Extracted records
+===+

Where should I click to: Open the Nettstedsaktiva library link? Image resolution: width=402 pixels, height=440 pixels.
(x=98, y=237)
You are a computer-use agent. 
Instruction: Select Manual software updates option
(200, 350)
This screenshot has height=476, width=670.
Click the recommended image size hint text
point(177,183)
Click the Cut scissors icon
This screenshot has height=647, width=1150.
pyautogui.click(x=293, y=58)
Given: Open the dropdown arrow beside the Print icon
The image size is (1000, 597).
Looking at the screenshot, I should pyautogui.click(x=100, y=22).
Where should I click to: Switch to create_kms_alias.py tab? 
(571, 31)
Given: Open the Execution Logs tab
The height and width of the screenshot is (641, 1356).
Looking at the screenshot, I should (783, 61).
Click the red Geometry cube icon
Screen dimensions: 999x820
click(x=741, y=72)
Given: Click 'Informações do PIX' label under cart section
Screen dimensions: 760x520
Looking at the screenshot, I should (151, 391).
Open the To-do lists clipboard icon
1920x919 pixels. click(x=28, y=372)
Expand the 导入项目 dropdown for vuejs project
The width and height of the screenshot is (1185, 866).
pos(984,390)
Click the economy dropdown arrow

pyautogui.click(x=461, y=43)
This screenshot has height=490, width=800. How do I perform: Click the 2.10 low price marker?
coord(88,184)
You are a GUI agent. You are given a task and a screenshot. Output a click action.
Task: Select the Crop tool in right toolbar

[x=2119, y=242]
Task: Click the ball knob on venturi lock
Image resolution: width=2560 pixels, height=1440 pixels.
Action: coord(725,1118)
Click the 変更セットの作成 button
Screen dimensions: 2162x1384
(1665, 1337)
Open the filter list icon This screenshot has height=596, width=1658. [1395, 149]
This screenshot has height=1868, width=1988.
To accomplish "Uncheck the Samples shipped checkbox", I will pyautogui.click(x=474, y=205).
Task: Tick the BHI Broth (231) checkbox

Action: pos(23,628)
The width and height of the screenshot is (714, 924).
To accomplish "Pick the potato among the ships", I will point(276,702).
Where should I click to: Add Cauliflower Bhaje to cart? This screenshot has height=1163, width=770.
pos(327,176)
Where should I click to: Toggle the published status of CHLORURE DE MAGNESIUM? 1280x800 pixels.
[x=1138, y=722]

+===+

Copy out everything from the line containing "You are a GUI" down to the line containing "Open the filter", without changing a character.

▶ [Task result]
You are a GUI agent. You are given a task and a screenshot. Output a click action.
Task: Select the Crop tool in right toolbar

[x=2119, y=242]
Task: Click the ball knob on venturi lock
Image resolution: width=2560 pixels, height=1440 pixels.
Action: coord(725,1118)
Click the 変更セットの作成 button
Screen dimensions: 2162x1384
(1665, 1337)
Open the filter list icon This screenshot has height=596, width=1658. [1395, 149]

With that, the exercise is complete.